During that time your team is operating at less than full efficiency, as some
of their mental effort is going towards learning the new system or figuring
out the new priorities rather than actually delivering the end product for the
customer. The fastest teams are driven by managers who apply the minimum level
of input to keep the team on the right path, but then back off once the team
is heading in the right direction.

------
renman
This reminds me of a brilliant observation by military leaders in the past:

The clever and lazy you make Chief of Staff, because he will not try to do
everybody else’s work, and will always have time to think. The clever and
industrious you make his deputy. The stupid and lazy you put into a line
battalion, and kick him into doing a job of work. The stupid and industrious
you must get rid of at once, because he is a national danger.

More on the history of this quote here:
[http://quoteinvestigator.com/2014/02/28/clever-
lazy/](http://quoteinvestigator.com/2014/02/28/clever-lazy/)

------
mettamage
This reminds me of the following: I was brainstorming about startup ideas with
a very good friend of mine a while back. Somehow I noticed that while we were
making progress it was a lot slower than I was used to compared if I do it
alone. And my communication with him is very good (when we play hints we
sometimes need 2 words when we're on the same team), so it was kind of strange
to experience this. The next day I decided to think about startup ideas alone
and I thought up a lot more. I also felt that the quality of ideas were a bit
higher.

For me, when I think about it, it has something to do with the sub-conscious
perspective that I take. Perhaps I tend to have a bit more of a tunnel vision
when I am with people. Maybe more people have this when they are in the
presence of other people. I don't know if this is because of the presence of
other people or perhaps communication goes inherently slower with someone else
than with myself (bottleneck: speed of sounds vs. speed of neurons).

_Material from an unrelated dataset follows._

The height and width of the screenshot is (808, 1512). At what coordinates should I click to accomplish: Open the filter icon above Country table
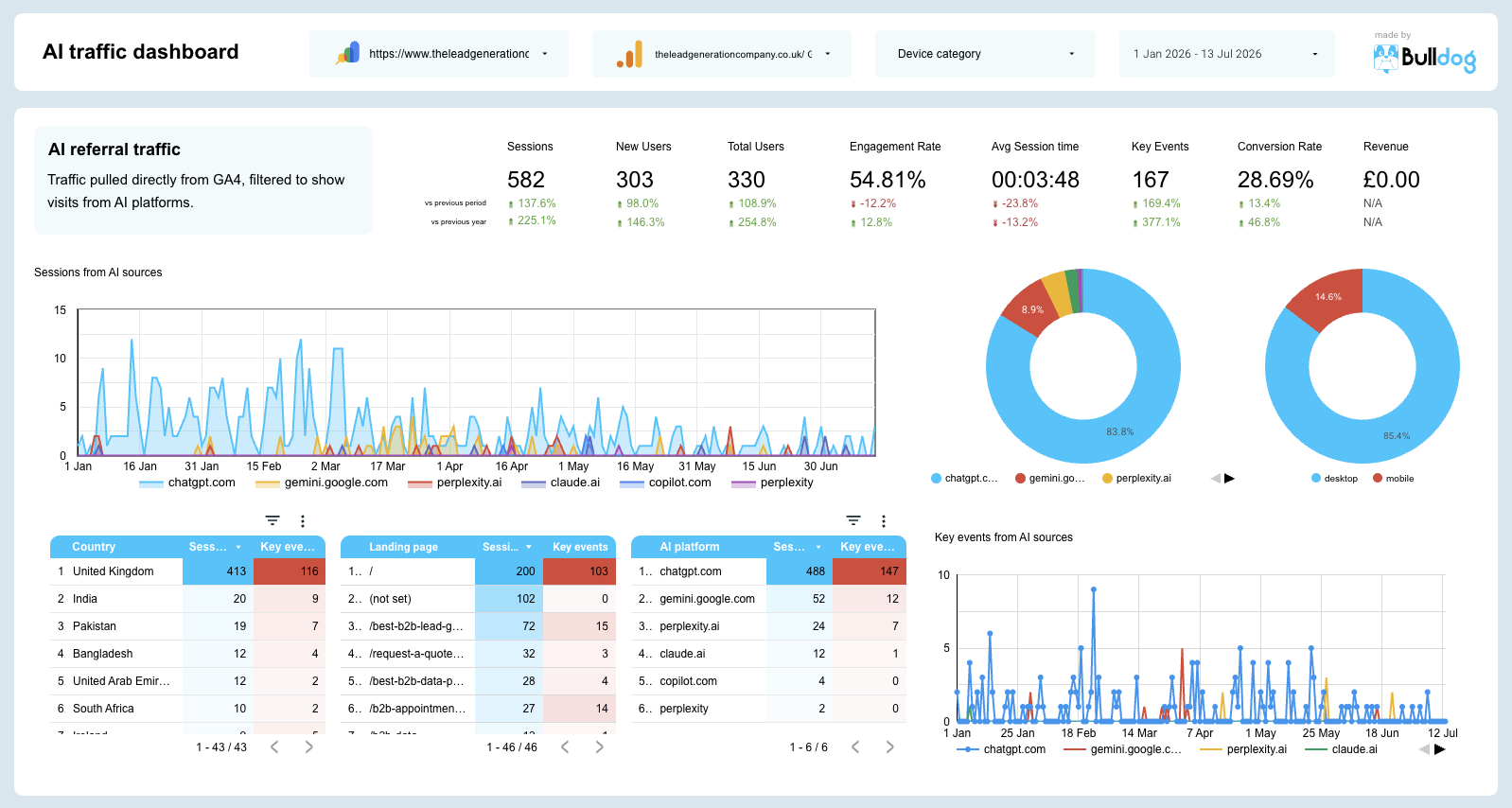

It makes me curious about searching for papers about the presence of other
people. I only know about Milgram's experiments on this.

------
r0s
For me the hardest part of management is letting go of control, especially
when the habit of asking the lead for advice is necessarily ingrained in
junior developers.

What works for me is getting in tune to my annoyance and identifying
opportunities for eliminating some task I'm doing that the junior dev should
be in charge of. (peer code reviews, for example)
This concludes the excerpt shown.